Tenendo conto che siamo in una stagione di forti trasformazioni e di impetuosa evoluzione tecnologica questo divario gioca pesantemente contro le possibilità di accelerare la crescita e al tempo stesso di favorire nuova occupazione e, soprattutto, fornisce alibi potenti alla mancanza di investimenti.
La questione fiscale si impone allora ancora una volta come uno degli snodi decisivi per una svolta indispensabile nel nostro assetto economico e sociale. Le alternative non sono molte: o si interviene in modo massiccio per ridurre il costo del lavoro rispetto ai nostri Paesi concorrenti ed in grado di rianimare la domanda interna, oppure si deve procedere ad una profonda ed equa riforma fiscale.

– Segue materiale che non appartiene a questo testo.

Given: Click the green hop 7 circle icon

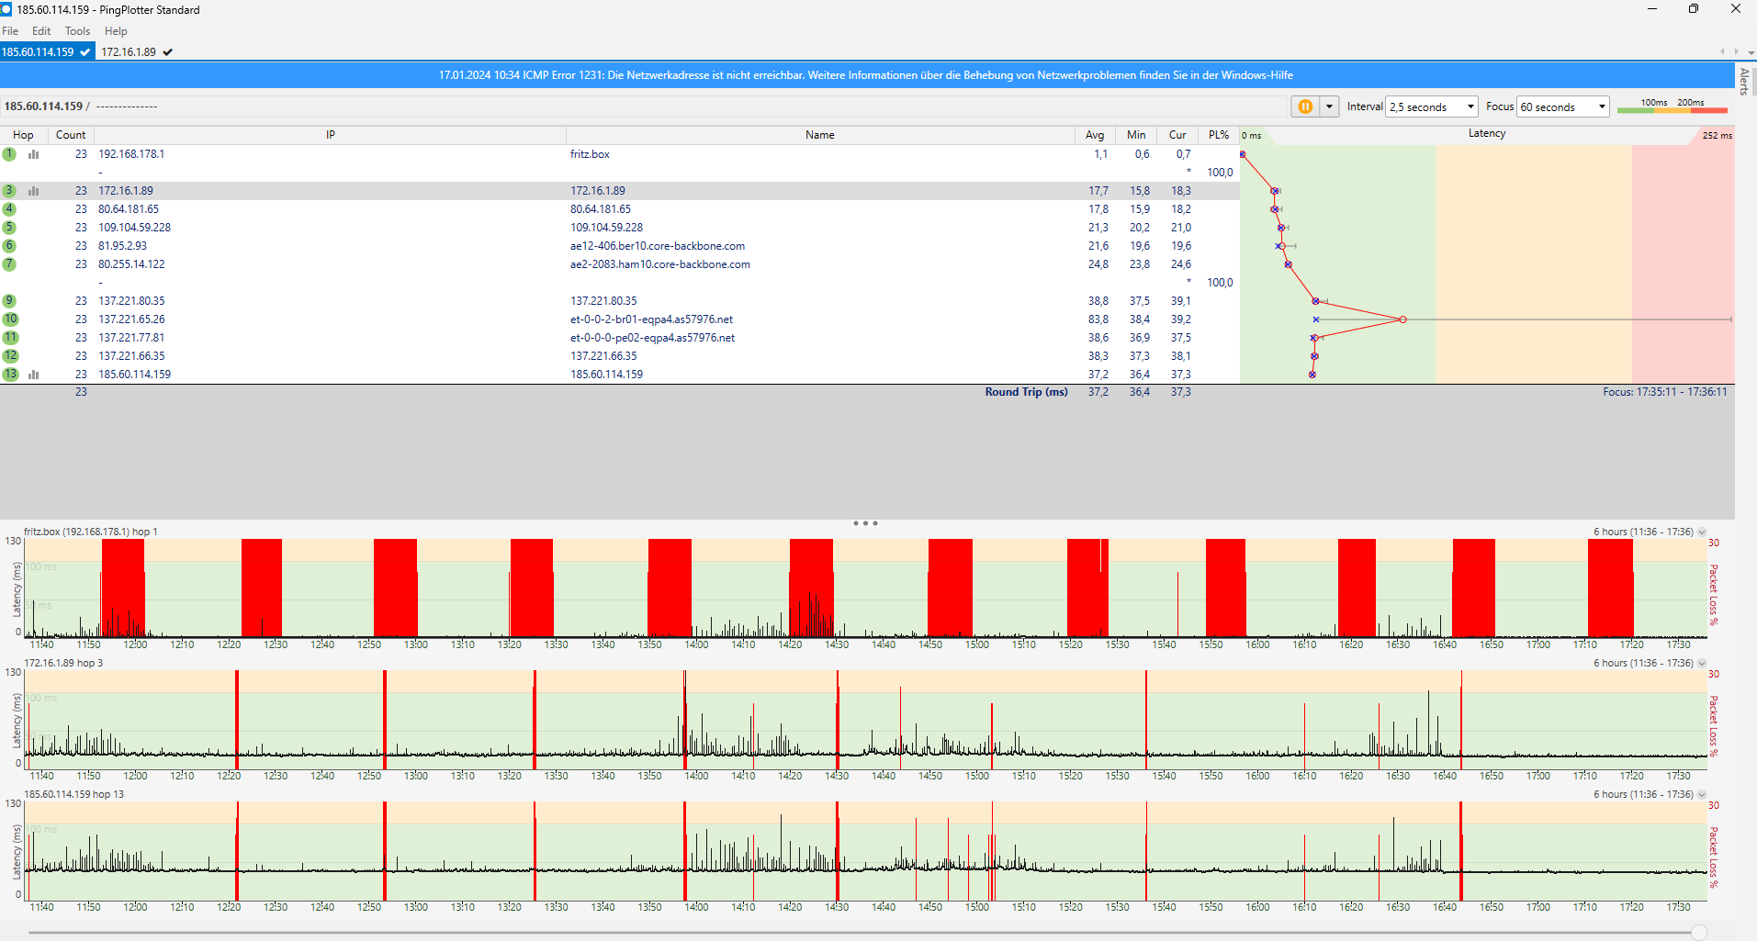Looking at the screenshot, I should (x=9, y=264).

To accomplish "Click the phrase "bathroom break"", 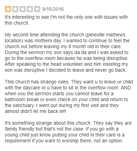I will (22, 99).
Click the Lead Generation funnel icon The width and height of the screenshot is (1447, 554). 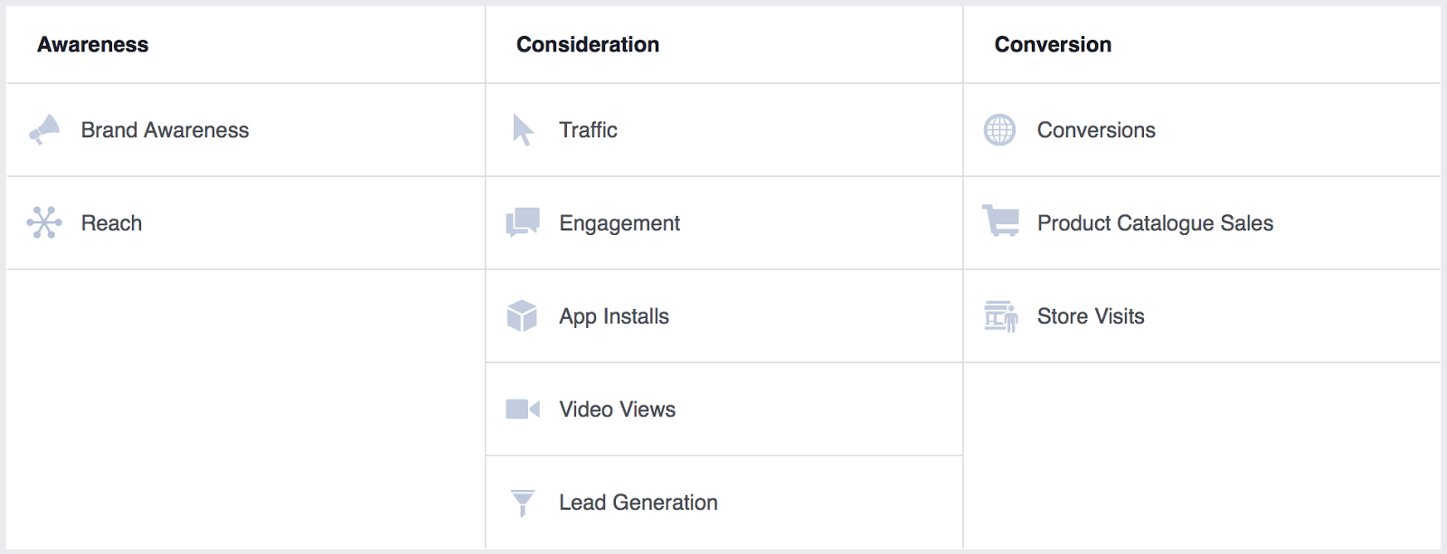click(523, 502)

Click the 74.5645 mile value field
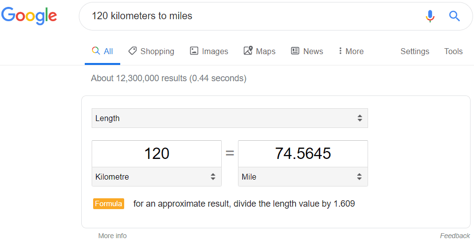tap(303, 154)
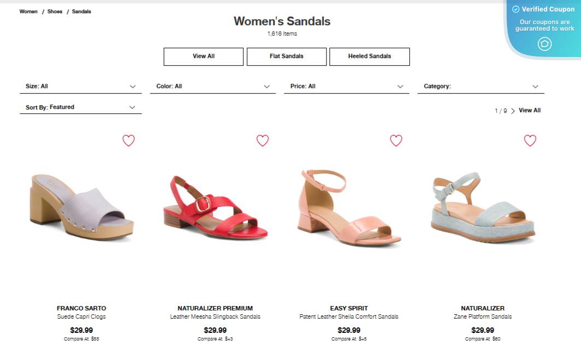Click the Verified Coupon checkmark badge

click(x=515, y=9)
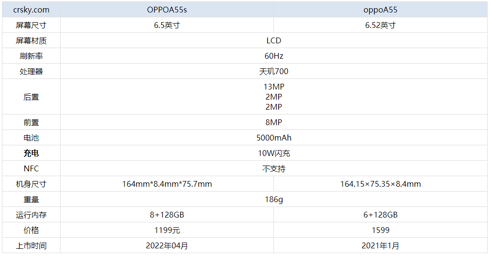Select the 10W闪充 charging cell
The width and height of the screenshot is (491, 257).
(273, 153)
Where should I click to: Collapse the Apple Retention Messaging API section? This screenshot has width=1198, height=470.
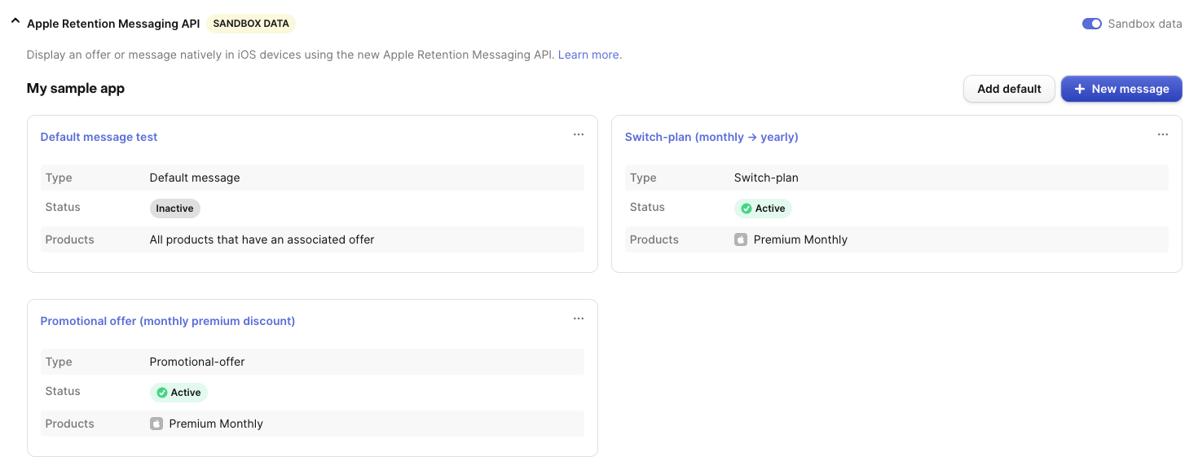click(x=15, y=23)
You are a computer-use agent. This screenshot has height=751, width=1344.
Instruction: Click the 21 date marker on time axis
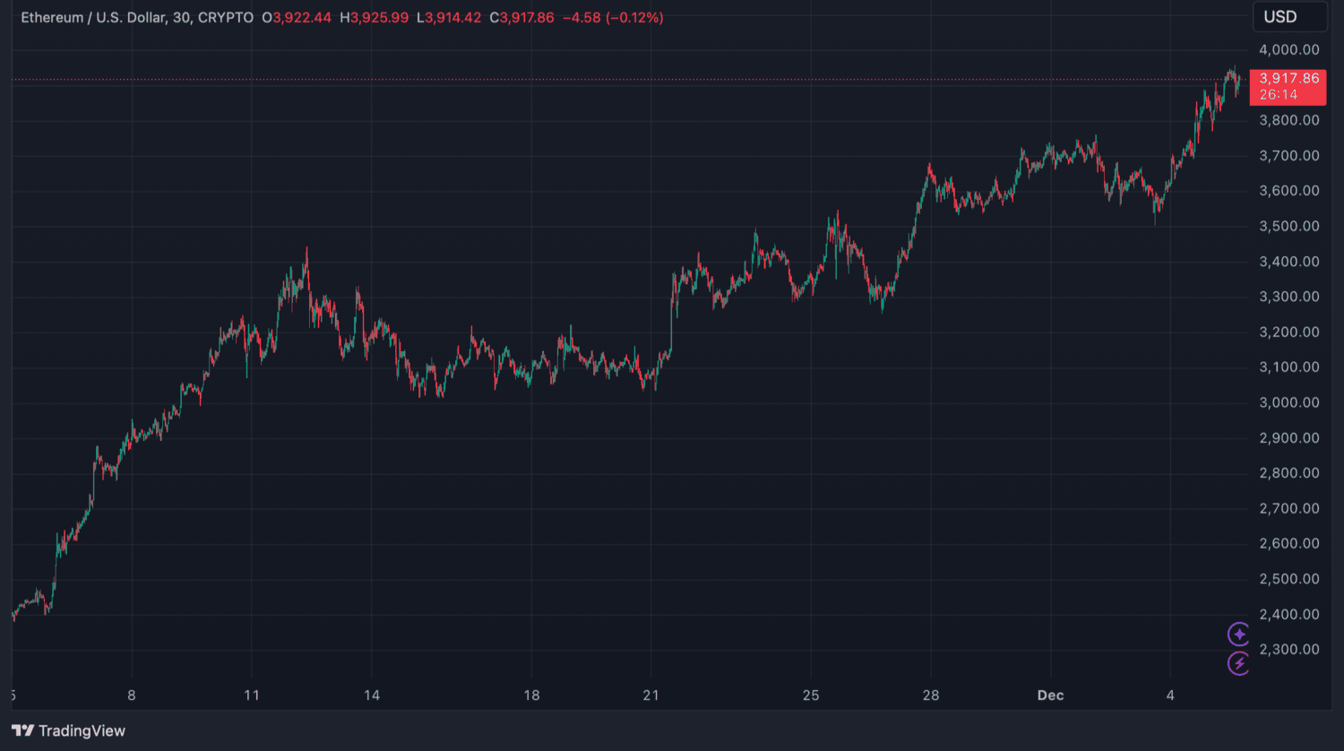tap(651, 695)
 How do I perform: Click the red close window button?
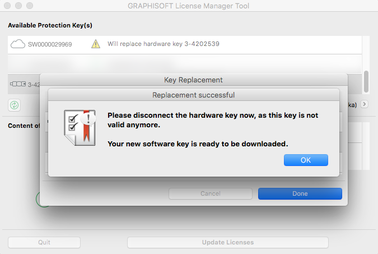coord(7,6)
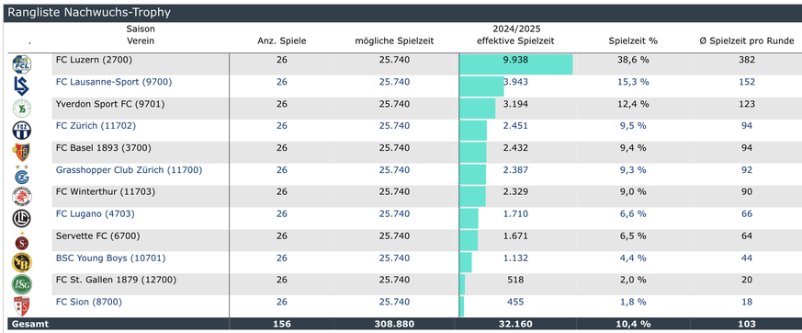
Task: Sort by the Anz. Spiele column header
Action: click(282, 41)
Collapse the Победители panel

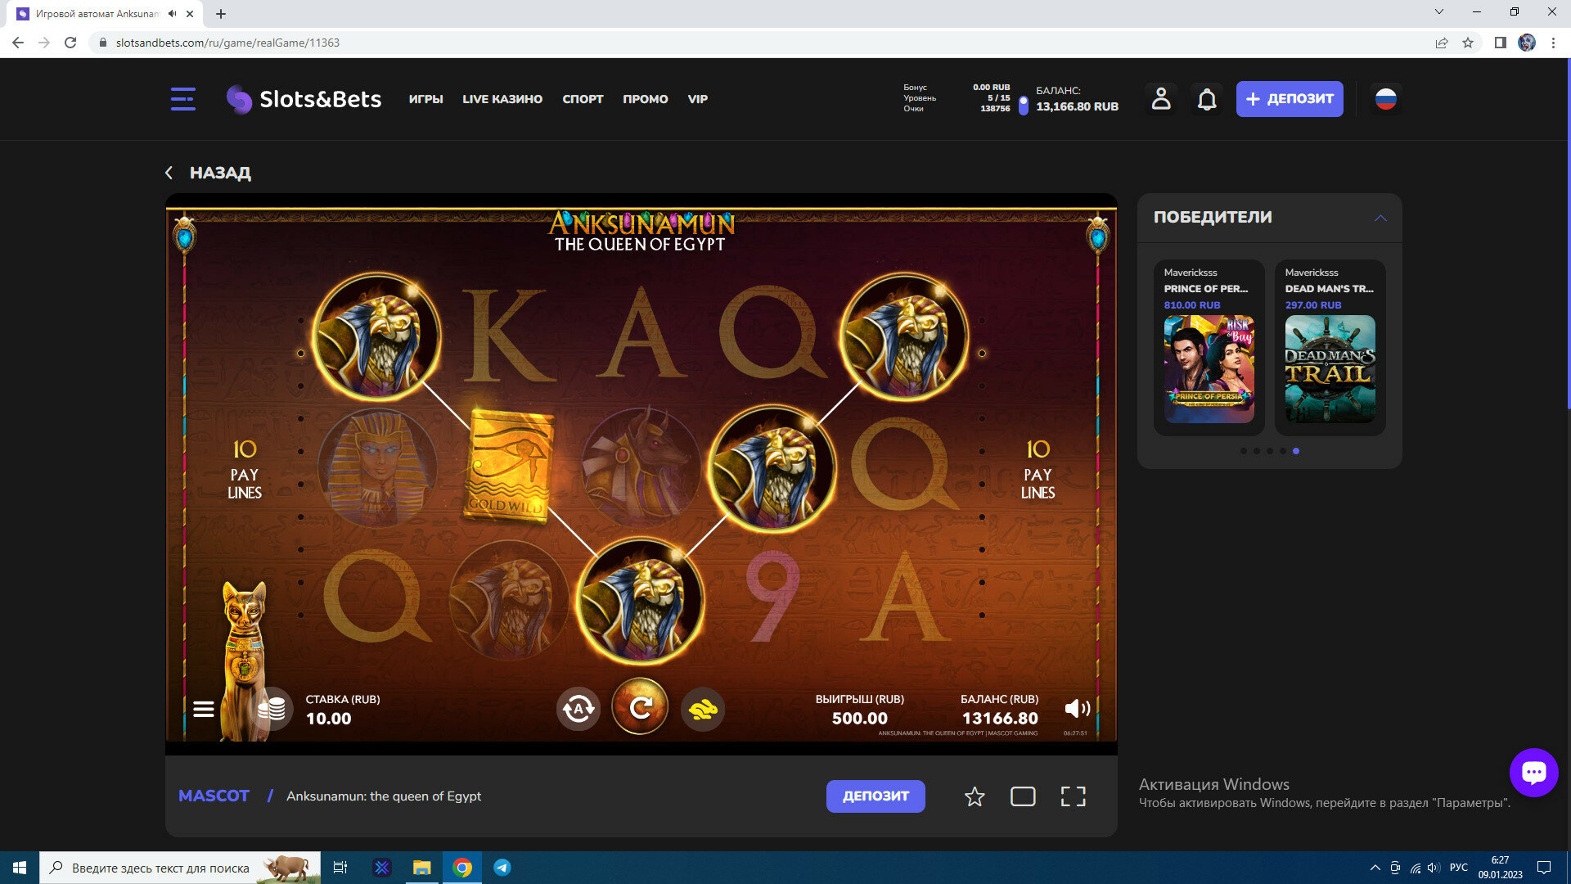coord(1380,218)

La leva fiscale del resto non può non essere utilizzata in una fase di bassi salari, mentre fra l’altro il lavoro sta cambiando velocemente e pone nuovi problemi in modo incessante. Non va considerata una sorta di taumaturgico rimedio a tutto, ma non può galleggiare fra intenzioni tradite puntualmente dai “non possumus” dei Governi e interventi a pioggia, assistenziali e inadeguati.
In questo caso occorrerebbe davvero mettere insieme le migliori competenze del Paese per riorganizzare questo nostro claudicante fisco. Ma non pare essere questo, il tempo per… Resurrezioni di questo tipo.